Michigan hay runs roughly $185-$245 per ton for large round bales and $220-$310 per ton for premium alfalfa small squares, based on USDA AMS Michigan Hay Reports across 2024-2025 auction and direct-trade data.

$185-$245 per ton for large round bales, $220-$310 per ton for premium small squares (Michigan, 2024-2025)

Key figures

Premium alfalfa (small square)$240-$310 per ton
Supreme alfalfa (dairy quality)$260-$340 per ton
Grass hay (timothy/orchard)$160-$220 per ton
Mixed alfalfa-grass$180-$250 per ton
Large round bale (grass, 1,200 lb)$110-$150 per bale ($185-$245/ton)

Michigan producers typically take three cuttings of alfalfa per season, with a possible fourth in the southern Lower Peninsula. First cutting usually falls in late May to mid-June, and USDA AMS Michigan Weekly Hay Reports in 2024-2025 consistently priced premium small-square alfalfa between $240 and $310 per ton, while large round grass bales traded between $185 and $245 per ton at Clare and St. Louis auctions.

Rainfall is the single biggest price driver. Michigan averages around 32-36 inches per year, and wet Junes routinely delay first cutting and drop quality a grade, pushing supreme dairy hay toward the top of the $260-$340 per ton band reported by USDA AMS in 2025. MSU Extension's 2024 forage updates noted that rain-damaged first cutting in parts of the state tightened premium supply heading into winter.

For a 1,200 lb beef cow eating roughly 25 lb of hay per day across a 150-day Michigan winter, total consumption is about 3,750 lb, or 1.875 tons. At the midpoint round-bale price of $215 per ton from the 2025 USDA AMS Michigan report, that is about $403 per cow per winter; at premium alfalfa pricing near $300 per ton it climbs to roughly $563 per cow, which is why most cow-calf operators in the state winter on grass or mixed hay rather than dairy-quality alfalfa.

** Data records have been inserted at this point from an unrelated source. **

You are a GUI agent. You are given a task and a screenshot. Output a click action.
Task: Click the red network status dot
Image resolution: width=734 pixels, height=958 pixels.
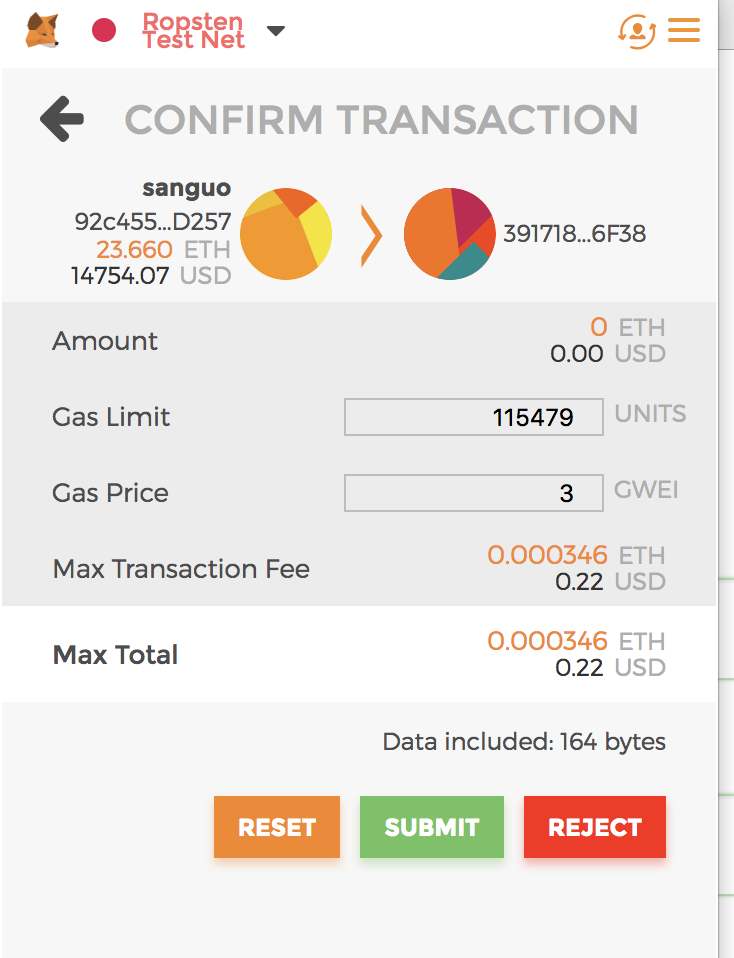pos(104,31)
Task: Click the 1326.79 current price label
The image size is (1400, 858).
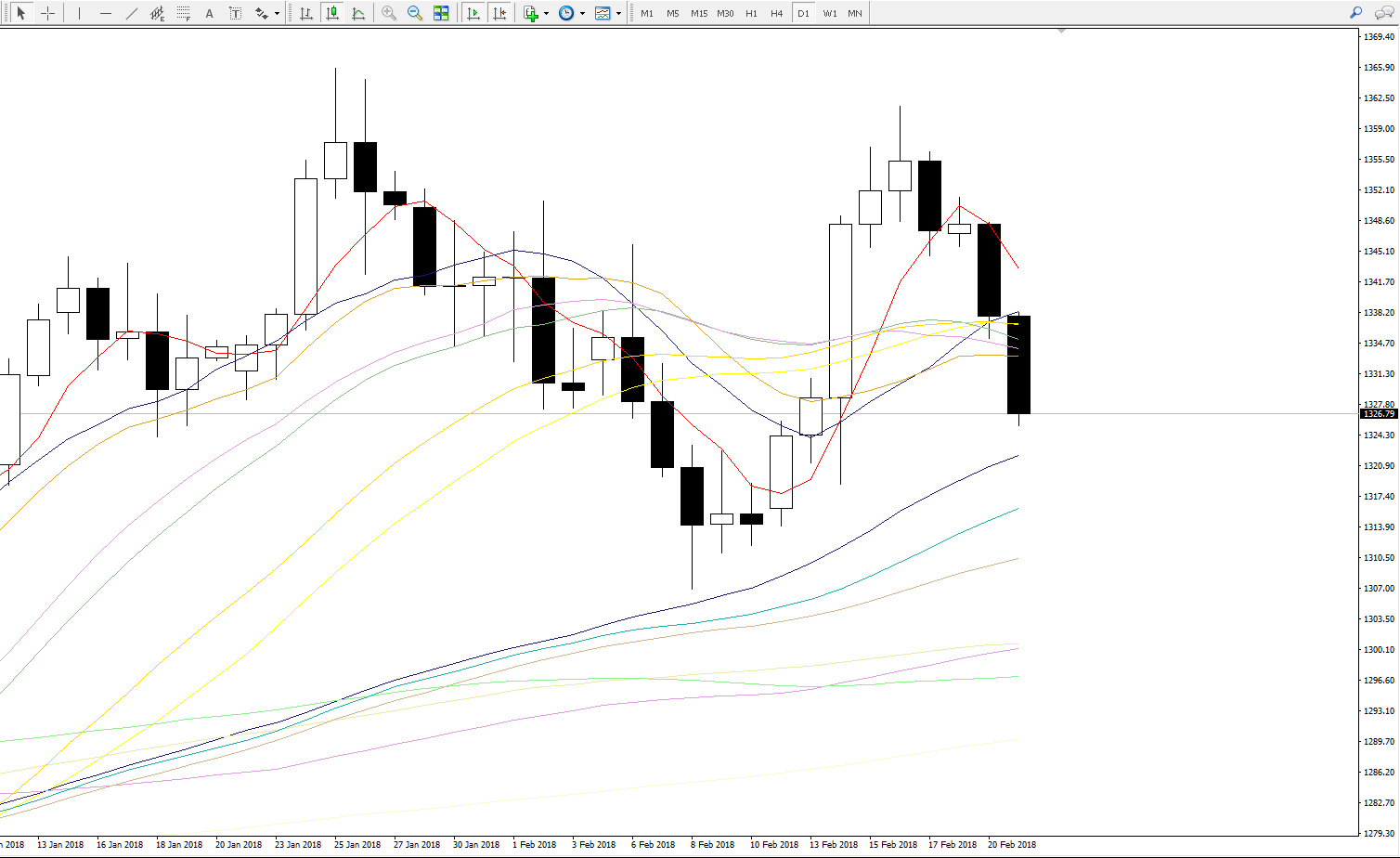Action: 1378,414
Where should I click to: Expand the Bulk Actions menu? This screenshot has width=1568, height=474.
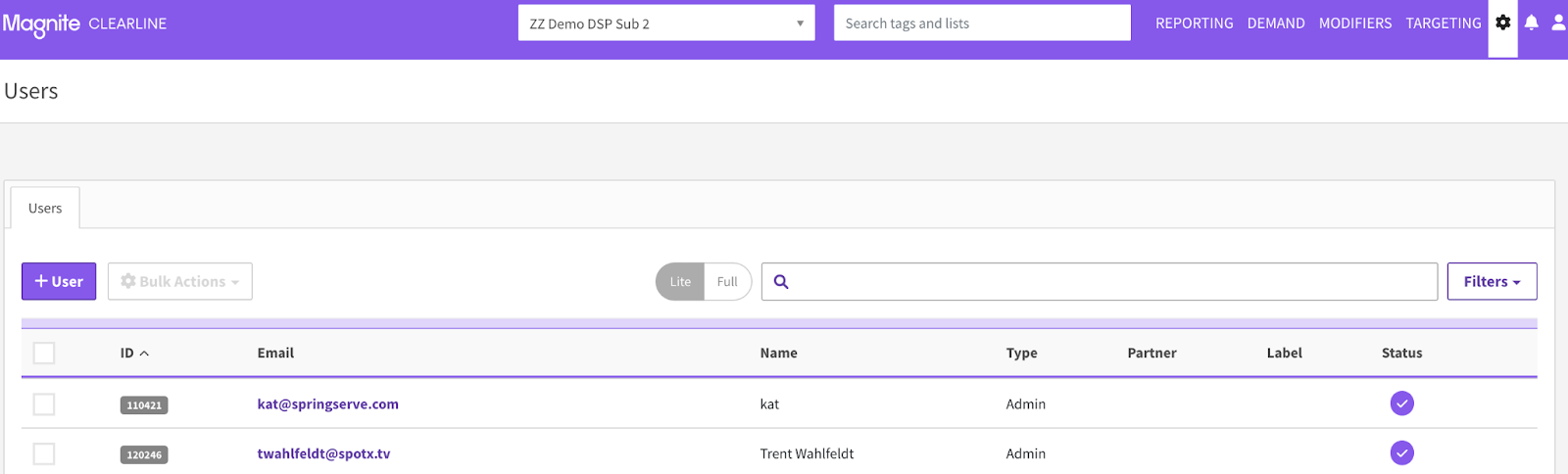(180, 282)
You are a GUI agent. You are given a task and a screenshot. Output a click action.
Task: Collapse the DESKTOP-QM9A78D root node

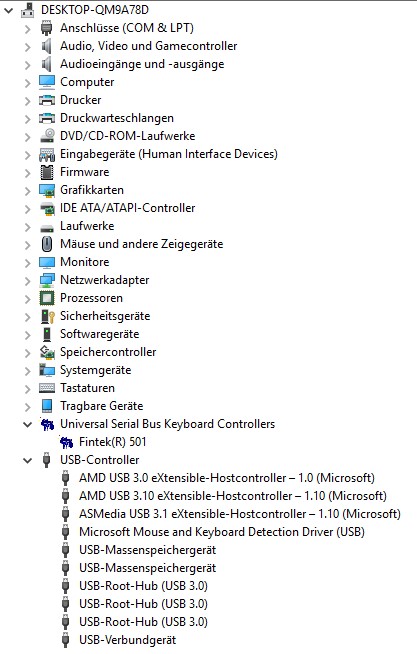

Frequently asked questions

Where are the main Michigan hay auctions?
The largest reported markets are the Clare, St. Louis, and Sebewaing hay auctions in the Lower Peninsula, which feed into the USDA AMS Michigan Weekly Hay Report.
Why is Michigan alfalfa cheaper than Northeast states?
Michigan sits in a strong forage belt with three to four cuttings per year on good ground, so local supply typically keeps prices 10-20% below New York or Pennsylvania equivalents.
Does Michigan hay price spike in winter?
Yes. Prices for round bales typically rise 10-25% from January through March as on-farm inventories tighten, especially in years following wet first-cutting weather.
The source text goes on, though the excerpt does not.